YOUR INSTRUCTIONS:
Line by line, reproduce the records exactly.
-- RECORDS PROVIDED follows --
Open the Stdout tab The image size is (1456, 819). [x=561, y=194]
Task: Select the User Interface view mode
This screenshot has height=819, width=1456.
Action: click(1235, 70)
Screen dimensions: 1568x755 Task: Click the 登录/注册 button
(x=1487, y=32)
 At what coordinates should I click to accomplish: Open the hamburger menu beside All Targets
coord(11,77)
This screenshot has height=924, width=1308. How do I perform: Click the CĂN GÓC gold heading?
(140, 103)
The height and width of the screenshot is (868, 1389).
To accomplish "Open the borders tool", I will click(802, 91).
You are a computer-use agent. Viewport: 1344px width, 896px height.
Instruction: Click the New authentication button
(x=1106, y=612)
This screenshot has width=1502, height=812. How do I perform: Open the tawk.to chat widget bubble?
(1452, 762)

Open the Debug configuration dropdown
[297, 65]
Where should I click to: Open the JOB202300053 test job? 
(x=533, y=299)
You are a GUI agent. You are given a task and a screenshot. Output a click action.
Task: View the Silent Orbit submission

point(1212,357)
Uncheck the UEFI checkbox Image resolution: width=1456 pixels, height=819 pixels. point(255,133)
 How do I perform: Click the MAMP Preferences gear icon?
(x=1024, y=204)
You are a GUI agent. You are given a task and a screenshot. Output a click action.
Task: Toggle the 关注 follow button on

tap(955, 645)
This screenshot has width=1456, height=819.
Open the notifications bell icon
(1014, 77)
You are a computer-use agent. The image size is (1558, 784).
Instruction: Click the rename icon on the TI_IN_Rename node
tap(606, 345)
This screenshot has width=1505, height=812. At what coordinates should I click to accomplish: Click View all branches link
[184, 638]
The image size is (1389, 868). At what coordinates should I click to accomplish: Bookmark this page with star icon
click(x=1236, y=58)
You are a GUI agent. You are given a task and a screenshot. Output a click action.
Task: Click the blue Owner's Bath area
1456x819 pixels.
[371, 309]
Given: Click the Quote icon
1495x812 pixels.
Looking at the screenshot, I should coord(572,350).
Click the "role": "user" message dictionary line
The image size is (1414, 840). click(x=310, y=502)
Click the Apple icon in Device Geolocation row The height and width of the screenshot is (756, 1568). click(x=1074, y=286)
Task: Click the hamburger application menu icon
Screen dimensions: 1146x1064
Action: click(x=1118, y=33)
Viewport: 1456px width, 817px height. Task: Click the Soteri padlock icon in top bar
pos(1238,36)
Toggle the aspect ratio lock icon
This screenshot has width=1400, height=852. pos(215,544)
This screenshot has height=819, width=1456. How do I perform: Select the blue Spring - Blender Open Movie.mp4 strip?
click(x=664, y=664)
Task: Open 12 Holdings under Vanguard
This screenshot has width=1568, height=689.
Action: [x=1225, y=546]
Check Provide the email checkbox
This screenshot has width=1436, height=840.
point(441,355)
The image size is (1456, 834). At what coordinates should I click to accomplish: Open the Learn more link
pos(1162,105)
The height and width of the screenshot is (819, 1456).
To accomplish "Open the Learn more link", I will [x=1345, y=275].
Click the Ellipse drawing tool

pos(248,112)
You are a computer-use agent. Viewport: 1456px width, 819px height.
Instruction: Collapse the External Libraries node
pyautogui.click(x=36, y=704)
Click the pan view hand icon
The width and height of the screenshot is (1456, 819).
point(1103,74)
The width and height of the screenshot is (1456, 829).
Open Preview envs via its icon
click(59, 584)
-- RECORDS PROVIDED concluded --
ANSWER BOX:
Open the Stdout tab The image size is (1456, 819). [x=561, y=194]
Task: Select the User Interface view mode
This screenshot has height=819, width=1456.
Action: click(1235, 70)
Screen dimensions: 1568x755 Task: Click the 登录/注册 button
(x=1487, y=32)
 At what coordinates should I click to accomplish: Open the hamburger menu beside All Targets
coord(11,77)
This screenshot has height=924, width=1308. How do I perform: Click the CĂN GÓC gold heading?
(140, 103)
The height and width of the screenshot is (868, 1389).
To accomplish "Open the borders tool", I will click(802, 91).
You are a computer-use agent. Viewport: 1344px width, 896px height.
Instruction: Click the New authentication button
(x=1106, y=612)
This screenshot has width=1502, height=812. How do I perform: Open the tawk.to chat widget bubble?
(1452, 762)

Open the Debug configuration dropdown
[297, 65]
Where should I click to: Open the JOB202300053 test job? 
(x=533, y=299)
You are a GUI agent. You are given a task and a screenshot. Output a click action.
Task: View the Silent Orbit submission

point(1212,357)
Uncheck the UEFI checkbox Image resolution: width=1456 pixels, height=819 pixels. point(255,133)
 How do I perform: Click the MAMP Preferences gear icon?
(x=1024, y=204)
You are a GUI agent. You are given a task and a screenshot. Output a click action.
Task: Toggle the 关注 follow button on

tap(955, 645)
This screenshot has width=1456, height=819.
Open the notifications bell icon
(1014, 77)
You are a computer-use agent. The image size is (1558, 784).
Instruction: Click the rename icon on the TI_IN_Rename node
tap(606, 345)
This screenshot has width=1505, height=812. At what coordinates should I click to accomplish: Click View all branches link
[184, 638]
The image size is (1389, 868). At what coordinates should I click to accomplish: Bookmark this page with star icon
click(x=1236, y=58)
You are a GUI agent. You are given a task and a screenshot. Output a click action.
Task: Click the blue Owner's Bath area
1456x819 pixels.
[371, 309]
Given: Click the Quote icon
1495x812 pixels.
Looking at the screenshot, I should coord(572,350).
Click the "role": "user" message dictionary line
The image size is (1414, 840). click(x=310, y=502)
Click the Apple icon in Device Geolocation row The height and width of the screenshot is (756, 1568). click(x=1074, y=286)
Task: Click the hamburger application menu icon
Screen dimensions: 1146x1064
Action: click(x=1118, y=33)
Viewport: 1456px width, 817px height. Task: Click the Soteri padlock icon in top bar
pos(1238,36)
Toggle the aspect ratio lock icon
This screenshot has width=1400, height=852. pos(215,544)
This screenshot has height=819, width=1456. How do I perform: Select the blue Spring - Blender Open Movie.mp4 strip?
click(x=664, y=664)
Task: Open 12 Holdings under Vanguard
This screenshot has width=1568, height=689.
Action: [x=1225, y=546]
Check Provide the email checkbox
This screenshot has width=1436, height=840.
point(441,355)
The image size is (1456, 834). At what coordinates should I click to accomplish: Open the Learn more link
pos(1162,105)
The height and width of the screenshot is (819, 1456).
To accomplish "Open the Learn more link", I will [x=1345, y=275].
Click the Ellipse drawing tool

pos(248,112)
You are a computer-use agent. Viewport: 1456px width, 819px height.
Instruction: Collapse the External Libraries node
pyautogui.click(x=36, y=704)
Click the pan view hand icon
The width and height of the screenshot is (1456, 819).
point(1103,74)
The width and height of the screenshot is (1456, 829).
Open Preview envs via its icon
click(59, 584)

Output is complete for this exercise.